Two-photon is not just a party trick. The exciting light is near infrared (commonly 800 to 1200 nm) and thus not as strongly scattered as visible wavelengths. Indeed, two-photon microscopes can image as deep as one millimeter, gaining an order of magnitude on the confocal. To be sure, with the infrared wavelengths, there is less resolution; but this is made up for by the greater depth accessible. 

With the two-photon instrument, I should be able to use ol’ reliable Calcofluor to study cellulose orientation. Further tantalizing me, the microscope part of the two-photon set-up is an upright stand and the objectives are long-working distance water immersion lenses.

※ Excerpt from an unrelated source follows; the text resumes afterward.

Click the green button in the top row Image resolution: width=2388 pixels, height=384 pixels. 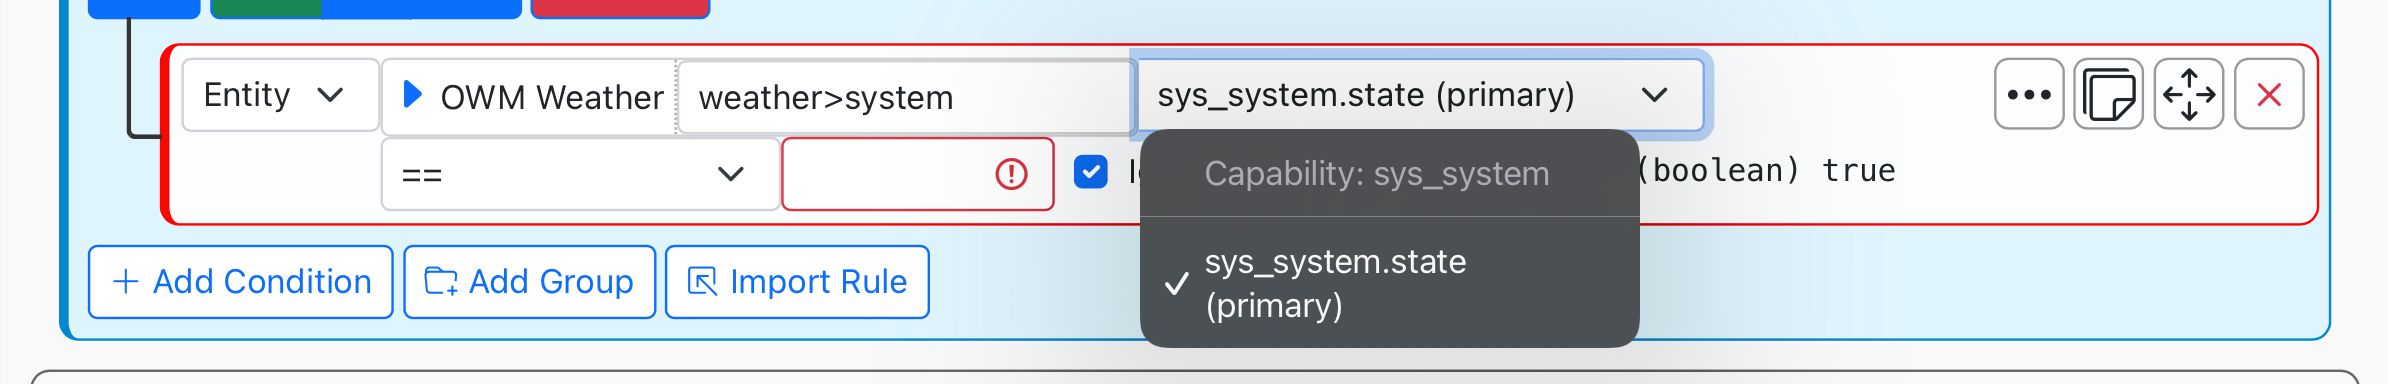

This means that I can image the roots while they remain undisturbed (I was going to write happy) in their agar medium. 

This holiday week just past, I did the simple thing of preparing agar medium containing 0.001% Calcofluor, which I have previously determined does not detectably alter root growth rate, and imaging roots while they remained undisturbed in the agar. For this test, I used a wide-field fluorescence microscope. Lo and behold! The agar was stained weakly by the dye but the fluorescence at the root surface was bright and clear. Next week I will see what it looks like on the two-photon microscope. 1. This is a concept from the optics of microscopy. The sensor (film or chip) of a camera, or indeed your retina, is positioned at a conjugate plane, meaning that points brought to a focus by the objective lens are also in focus. There are many such planes in a microscope; if you could put a sensor at one of them, you would record the image. 

2 thoughts on “Another way to image cellulose?

  1. Tobias this post made me grin, with a different dye and scope your odds of success have gone way up. I wasn’t thinking 2 photon, but it should work if your polarization-changing gadget can handle it. Do be careful if you disable the laser safety while sticking stuff in the light path. We had night vision goggles to be able to see the infrared beam when we used to have a 2-photon confocal. I’ll be “rooting” for you from across the pond, best of luck and I’m very much looking forward to your next update.

    1. Sarah, Thank you!! Well at this point, the two photon thing is a gleam in the eye. A lot of challenges to overcome. But exposing myself to laser beams is definitely not one, smile. By the way, is 700 nm light visible? That’s right on the line. But checking that is one experiment I won’t be doing. I’ll have a better idea of the level of challenge when I get a look at the set up. Fingers X’d and all that!